* [About this exercise] How many lines in the entries below include the string "heading"? Answer with the number only.

* [Data to use]
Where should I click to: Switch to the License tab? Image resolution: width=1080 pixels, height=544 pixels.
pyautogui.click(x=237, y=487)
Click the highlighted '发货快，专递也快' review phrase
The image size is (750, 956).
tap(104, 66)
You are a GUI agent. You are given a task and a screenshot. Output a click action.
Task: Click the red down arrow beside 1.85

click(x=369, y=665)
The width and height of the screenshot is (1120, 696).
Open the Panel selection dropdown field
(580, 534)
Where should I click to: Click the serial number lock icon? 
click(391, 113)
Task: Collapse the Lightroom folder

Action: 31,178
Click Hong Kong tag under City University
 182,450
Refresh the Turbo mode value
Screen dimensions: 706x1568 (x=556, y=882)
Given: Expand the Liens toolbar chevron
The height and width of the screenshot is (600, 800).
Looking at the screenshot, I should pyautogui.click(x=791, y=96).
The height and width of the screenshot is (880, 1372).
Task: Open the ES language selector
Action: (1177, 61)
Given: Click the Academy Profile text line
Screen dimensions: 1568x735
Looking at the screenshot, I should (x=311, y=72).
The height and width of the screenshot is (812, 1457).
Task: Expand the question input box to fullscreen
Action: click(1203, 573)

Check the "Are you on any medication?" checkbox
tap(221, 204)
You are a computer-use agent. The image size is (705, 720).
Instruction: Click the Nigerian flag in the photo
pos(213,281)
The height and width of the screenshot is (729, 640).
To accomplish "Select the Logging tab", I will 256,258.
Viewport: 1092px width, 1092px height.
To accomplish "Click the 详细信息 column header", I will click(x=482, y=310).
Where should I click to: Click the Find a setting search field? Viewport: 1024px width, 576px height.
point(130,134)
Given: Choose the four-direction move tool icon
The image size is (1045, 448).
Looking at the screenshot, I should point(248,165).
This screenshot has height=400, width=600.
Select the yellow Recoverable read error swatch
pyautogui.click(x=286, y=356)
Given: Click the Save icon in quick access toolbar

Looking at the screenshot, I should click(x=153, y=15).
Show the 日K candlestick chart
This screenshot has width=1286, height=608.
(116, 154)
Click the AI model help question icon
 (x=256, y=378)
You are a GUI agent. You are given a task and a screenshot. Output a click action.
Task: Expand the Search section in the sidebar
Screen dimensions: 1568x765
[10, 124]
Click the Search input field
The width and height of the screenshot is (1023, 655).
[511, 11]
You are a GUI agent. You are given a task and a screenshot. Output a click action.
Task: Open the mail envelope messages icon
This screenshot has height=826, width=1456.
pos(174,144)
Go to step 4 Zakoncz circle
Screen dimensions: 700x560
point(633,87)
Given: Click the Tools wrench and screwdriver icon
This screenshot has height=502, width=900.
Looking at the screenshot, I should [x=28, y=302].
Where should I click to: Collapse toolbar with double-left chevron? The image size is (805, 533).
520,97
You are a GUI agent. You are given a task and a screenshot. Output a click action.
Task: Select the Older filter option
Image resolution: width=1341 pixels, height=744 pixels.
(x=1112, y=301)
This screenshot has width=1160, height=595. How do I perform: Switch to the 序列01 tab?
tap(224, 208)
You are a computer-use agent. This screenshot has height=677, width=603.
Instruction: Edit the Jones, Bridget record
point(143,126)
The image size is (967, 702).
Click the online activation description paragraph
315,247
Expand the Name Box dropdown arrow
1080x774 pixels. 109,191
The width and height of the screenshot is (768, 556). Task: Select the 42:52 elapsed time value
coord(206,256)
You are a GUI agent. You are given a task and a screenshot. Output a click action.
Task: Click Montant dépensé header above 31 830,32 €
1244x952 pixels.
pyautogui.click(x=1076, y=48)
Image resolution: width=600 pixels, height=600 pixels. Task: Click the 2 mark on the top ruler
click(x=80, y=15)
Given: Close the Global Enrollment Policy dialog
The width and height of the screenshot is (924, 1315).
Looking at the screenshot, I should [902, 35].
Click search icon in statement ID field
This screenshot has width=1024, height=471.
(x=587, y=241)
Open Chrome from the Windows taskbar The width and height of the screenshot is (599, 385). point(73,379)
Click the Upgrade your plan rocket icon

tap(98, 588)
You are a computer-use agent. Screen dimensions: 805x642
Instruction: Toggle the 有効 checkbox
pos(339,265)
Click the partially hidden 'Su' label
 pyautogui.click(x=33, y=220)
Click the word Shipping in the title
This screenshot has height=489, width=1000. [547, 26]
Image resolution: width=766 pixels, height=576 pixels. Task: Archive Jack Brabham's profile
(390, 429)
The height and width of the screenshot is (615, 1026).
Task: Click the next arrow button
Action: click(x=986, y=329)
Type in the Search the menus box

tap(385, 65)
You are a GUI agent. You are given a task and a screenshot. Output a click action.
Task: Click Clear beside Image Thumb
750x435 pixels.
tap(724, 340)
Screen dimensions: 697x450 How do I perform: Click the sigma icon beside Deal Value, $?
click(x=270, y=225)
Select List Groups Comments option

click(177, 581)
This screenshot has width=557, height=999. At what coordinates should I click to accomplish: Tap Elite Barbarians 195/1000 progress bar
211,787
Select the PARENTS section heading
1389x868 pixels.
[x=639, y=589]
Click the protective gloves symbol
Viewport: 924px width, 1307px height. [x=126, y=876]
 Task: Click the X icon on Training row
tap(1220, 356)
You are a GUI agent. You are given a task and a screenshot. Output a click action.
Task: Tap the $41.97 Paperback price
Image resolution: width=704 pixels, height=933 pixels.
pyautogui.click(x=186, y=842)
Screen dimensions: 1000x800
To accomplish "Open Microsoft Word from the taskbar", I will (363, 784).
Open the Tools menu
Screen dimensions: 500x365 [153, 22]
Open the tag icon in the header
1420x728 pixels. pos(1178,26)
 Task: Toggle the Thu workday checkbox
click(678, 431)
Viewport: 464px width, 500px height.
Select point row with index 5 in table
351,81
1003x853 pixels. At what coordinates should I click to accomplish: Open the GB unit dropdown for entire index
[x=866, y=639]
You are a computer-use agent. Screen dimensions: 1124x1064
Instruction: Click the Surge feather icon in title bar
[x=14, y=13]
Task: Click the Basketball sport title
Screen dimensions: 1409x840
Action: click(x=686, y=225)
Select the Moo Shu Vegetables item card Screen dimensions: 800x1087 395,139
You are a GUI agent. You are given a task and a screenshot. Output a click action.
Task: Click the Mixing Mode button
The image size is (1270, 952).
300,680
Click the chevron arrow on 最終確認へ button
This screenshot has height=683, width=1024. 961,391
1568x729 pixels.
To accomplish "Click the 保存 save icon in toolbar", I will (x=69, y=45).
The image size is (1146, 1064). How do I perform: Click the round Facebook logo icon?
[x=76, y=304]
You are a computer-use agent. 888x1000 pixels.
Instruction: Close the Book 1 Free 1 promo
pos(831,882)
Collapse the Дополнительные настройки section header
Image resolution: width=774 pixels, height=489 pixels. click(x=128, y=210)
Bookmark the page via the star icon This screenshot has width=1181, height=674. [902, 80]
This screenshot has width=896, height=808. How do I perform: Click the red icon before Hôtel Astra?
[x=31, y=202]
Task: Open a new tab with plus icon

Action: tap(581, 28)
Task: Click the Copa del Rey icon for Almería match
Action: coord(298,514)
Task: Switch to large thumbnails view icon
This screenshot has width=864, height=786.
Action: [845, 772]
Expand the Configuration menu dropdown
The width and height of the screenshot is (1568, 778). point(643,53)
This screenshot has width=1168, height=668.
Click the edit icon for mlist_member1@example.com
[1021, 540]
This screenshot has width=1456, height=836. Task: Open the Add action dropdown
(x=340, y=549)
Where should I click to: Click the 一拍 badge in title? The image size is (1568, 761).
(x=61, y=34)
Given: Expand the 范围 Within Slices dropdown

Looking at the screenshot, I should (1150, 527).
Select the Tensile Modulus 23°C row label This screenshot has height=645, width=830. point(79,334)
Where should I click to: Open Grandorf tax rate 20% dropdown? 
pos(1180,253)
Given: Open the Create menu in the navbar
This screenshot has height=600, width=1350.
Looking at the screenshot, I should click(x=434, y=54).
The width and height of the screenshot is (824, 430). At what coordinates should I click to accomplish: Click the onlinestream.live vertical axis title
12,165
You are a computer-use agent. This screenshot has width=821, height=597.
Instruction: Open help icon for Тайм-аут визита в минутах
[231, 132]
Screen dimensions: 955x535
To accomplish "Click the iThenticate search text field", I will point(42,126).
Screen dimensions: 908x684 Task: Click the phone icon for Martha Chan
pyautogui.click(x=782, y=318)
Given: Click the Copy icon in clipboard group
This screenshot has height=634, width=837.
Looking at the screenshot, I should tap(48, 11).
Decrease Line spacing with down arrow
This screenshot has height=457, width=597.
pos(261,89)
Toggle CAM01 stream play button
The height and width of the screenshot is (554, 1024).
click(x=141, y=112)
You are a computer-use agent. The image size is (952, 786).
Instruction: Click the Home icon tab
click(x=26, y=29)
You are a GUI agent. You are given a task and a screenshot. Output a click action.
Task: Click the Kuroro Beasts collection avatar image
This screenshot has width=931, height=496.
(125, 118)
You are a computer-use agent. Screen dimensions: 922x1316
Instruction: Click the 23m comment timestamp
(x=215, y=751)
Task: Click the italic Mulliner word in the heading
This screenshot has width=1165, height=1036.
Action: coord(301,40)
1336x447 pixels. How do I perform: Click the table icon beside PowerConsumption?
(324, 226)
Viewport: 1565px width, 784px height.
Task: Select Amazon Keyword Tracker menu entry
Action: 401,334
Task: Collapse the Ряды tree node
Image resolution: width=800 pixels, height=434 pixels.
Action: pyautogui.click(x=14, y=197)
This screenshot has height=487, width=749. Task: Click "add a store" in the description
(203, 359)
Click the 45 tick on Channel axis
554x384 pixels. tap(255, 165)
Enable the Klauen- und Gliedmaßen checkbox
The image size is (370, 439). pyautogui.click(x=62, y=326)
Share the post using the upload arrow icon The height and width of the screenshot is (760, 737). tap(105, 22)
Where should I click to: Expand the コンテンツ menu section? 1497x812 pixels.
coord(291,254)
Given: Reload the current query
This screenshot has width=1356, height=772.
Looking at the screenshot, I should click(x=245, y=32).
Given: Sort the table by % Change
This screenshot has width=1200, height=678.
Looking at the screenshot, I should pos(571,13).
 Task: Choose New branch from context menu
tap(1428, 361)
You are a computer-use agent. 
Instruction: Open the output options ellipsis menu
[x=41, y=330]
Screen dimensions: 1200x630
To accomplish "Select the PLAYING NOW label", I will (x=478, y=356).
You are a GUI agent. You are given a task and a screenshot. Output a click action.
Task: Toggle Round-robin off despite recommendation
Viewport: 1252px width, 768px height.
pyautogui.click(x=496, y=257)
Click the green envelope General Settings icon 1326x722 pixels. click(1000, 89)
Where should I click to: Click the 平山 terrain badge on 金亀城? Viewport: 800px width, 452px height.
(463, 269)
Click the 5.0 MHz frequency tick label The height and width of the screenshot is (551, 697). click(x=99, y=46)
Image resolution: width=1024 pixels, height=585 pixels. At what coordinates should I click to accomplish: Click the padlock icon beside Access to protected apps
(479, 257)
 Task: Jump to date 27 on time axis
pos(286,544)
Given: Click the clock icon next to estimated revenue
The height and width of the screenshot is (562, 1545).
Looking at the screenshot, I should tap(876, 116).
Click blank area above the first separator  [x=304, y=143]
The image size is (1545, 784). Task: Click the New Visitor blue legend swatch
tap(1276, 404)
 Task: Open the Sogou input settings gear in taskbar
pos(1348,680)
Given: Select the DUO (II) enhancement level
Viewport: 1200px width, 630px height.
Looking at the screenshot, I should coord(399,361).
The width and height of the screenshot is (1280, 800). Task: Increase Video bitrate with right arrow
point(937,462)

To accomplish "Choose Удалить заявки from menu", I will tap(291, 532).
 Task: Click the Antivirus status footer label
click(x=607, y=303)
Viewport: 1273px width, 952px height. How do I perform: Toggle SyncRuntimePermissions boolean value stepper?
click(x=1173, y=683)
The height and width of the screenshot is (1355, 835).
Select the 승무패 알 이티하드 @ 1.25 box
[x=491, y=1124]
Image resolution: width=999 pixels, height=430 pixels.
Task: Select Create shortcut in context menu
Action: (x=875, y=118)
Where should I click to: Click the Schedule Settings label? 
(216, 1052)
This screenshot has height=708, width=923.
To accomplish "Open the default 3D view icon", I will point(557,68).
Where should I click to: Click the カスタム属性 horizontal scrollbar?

* [Output] 2